Light and shadow, lichen and stone. Today, everything is texture, even sound. Gently overlapping conversations mesh well with kitchen clatter but are absorbed by the moist mossy bark of a stream-side oak. Oddly crazed sidewalks contrast with coruscations of dwindling sunlight flung off the mica-bedizened coping atop eroded stone walls.

Edges define shapes, but textures connote feeling. Function necessarily follows form, but ephemera such as emotion and context flow from texture. Verdigris weathervanes against cerulean sky. Note the forms: pointed flat rigid weathervane and domed distant formless sky, and the textures: mottled slightly flaky verdigris and untouchable ineffably clear cerulean.

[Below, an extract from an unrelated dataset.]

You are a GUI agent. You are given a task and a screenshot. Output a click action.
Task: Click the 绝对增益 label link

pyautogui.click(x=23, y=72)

Textures lodge in my mind but the visions behind my eyes are all of edges and boundaries; positive and negative space regionally flat and without texture, but unifying into images meaningfully imbued with both form and feature...

Lost amongst these scenes, dreaming, I dance at the edge of an internal abyss. Falling would not be despair; it would be flying the only way available to a wingless creature such as me.

This is not the real world, where an abyss must taper and end. This is the limitless mind, where memories impressed upon the walls will fleet past, a brilliant mosaic of thought. Gravity is irrelevant here, but the inexorable force of creativity will accelerate me ever faster, ever deeper into the world of archetypes, symbols, and ideas.

A new opinion forms within myself: to be an artist is to give one's self up to forces one cannot control. Artists are interpreters of ideas, not arbiters of meaning. One can no more attempt to constrain the way experiences mingle in the mind and thereby affect the expressive product than one can control free fall. The attempt merely smears itself prettily down a cliff face.

I gaze downward as I dance at the edge of the abyss: a sublime maelstrom gazes back. I know what I must do. It is time to end a lifetime of resistance. Time to break that most formidable of habits, the desire to control what happens to me. Understandable, this habit; and natural, this resistance. But only the unfettered may fly.

Dare I? Will I? The desire to understand my own nature and some part of the nature of all that I reflect compels me. The answer is here; an aspect of the geography. I crouch, focusing every detectable fibre of desire to control my circumstances that I still possess and directing this energy into my legs. The last thing I will control will be the moment; the time; the choice. For a heart-beat longer I wait, an equipoise that can resolve itself in only one way. And so I leap.

The transformation of commitment is wrought upon my nature. My chosen leap inevitably becomes an uncontrollable fall. True creativity begins as my soul learns to fly.